INFORMATION GIVEN Block Start

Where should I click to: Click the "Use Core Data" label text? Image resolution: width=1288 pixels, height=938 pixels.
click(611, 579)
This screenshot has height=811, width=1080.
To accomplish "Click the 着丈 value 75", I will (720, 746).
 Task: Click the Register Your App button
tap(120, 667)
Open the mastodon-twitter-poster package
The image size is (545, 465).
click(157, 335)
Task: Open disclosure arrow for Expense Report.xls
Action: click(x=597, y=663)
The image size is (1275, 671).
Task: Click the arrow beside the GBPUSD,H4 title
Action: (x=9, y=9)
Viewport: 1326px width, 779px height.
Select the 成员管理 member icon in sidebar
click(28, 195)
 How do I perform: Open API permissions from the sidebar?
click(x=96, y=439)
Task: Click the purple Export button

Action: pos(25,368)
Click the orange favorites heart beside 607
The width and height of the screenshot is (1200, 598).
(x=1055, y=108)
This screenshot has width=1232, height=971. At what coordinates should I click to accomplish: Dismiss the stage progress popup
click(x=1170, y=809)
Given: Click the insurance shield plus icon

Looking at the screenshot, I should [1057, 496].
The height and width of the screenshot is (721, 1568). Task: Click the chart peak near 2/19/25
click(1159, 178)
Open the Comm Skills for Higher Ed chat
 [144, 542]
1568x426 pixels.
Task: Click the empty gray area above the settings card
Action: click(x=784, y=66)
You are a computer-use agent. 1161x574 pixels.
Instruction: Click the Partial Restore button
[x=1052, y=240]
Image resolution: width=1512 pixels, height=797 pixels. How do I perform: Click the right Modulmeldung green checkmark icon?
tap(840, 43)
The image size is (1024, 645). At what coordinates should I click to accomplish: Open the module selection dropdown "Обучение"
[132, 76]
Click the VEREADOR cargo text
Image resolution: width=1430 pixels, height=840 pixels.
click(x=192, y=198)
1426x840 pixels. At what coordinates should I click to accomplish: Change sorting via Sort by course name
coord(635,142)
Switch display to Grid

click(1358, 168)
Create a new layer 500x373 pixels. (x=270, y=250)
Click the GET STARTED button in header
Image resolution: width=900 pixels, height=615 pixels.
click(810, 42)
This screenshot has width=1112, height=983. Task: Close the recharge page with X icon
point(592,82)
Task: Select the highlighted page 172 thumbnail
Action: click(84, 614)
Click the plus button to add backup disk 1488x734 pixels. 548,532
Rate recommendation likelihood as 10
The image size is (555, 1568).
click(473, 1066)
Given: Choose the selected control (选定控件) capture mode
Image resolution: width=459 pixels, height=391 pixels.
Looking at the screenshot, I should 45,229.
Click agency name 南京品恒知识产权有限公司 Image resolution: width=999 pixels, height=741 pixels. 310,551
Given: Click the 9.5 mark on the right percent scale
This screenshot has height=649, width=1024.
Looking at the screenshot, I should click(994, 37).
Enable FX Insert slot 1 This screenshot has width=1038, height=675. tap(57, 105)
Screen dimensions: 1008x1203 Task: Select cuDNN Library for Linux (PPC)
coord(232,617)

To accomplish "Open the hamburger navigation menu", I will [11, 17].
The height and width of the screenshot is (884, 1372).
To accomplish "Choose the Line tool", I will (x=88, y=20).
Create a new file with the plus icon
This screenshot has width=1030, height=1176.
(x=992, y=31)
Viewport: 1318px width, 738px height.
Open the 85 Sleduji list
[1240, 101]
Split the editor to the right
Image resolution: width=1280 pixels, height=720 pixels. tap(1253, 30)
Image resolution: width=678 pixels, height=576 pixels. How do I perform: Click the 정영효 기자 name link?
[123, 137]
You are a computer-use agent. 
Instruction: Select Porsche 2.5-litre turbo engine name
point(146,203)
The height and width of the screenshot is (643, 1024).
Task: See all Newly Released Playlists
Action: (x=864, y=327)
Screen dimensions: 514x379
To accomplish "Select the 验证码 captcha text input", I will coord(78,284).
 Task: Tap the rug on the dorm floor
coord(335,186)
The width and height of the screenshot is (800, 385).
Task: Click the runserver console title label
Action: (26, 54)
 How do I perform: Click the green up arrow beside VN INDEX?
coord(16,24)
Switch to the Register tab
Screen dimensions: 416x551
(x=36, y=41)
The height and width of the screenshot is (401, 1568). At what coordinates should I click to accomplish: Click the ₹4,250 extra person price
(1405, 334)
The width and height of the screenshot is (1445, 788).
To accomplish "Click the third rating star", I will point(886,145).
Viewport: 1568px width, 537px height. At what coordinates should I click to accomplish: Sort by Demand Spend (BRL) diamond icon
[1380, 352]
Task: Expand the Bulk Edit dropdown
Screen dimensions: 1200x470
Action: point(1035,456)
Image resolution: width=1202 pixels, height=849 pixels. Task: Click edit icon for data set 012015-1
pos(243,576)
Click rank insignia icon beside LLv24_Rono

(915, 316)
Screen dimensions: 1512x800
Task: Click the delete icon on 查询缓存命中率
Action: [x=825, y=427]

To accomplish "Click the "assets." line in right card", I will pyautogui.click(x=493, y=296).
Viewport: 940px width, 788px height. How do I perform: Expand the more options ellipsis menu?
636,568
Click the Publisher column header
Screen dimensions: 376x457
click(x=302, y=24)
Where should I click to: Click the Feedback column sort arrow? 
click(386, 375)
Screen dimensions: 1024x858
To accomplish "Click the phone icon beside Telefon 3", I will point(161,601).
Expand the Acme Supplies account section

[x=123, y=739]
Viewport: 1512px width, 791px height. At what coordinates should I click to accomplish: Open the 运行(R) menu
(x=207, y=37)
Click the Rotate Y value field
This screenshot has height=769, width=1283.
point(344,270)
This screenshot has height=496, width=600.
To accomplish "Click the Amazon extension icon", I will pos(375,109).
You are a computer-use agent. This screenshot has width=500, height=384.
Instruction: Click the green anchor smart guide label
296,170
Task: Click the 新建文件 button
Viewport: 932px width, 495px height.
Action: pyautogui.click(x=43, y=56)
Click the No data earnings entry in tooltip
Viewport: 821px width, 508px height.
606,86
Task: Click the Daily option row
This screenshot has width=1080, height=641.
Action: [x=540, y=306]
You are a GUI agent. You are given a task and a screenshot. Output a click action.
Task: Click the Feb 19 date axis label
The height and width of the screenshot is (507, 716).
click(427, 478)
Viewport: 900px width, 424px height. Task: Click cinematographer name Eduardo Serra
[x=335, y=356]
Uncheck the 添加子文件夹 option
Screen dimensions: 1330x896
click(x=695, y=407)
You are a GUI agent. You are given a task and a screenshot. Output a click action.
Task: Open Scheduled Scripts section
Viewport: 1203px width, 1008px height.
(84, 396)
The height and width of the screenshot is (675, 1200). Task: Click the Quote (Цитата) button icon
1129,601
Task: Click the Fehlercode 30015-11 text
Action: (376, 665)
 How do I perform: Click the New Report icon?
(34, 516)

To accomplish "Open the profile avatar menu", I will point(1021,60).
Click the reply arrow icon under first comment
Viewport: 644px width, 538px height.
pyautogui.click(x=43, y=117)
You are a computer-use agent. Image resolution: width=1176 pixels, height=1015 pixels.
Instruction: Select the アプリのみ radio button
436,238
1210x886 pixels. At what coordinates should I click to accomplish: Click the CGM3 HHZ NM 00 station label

INFORMATION GIVEN Block End

### WHAT YOU SHOULD DO
Where a line of the records includes "computer", copy it.

### SOLUTION BELOW
You are a computer-use agent. 1161x574 pixels.
You are a computer-use agent. 
You are a computer-use agent. This screenshot has width=500, height=384.
You are a computer-use agent. Image resolution: width=1176 pixels, height=1015 pixels.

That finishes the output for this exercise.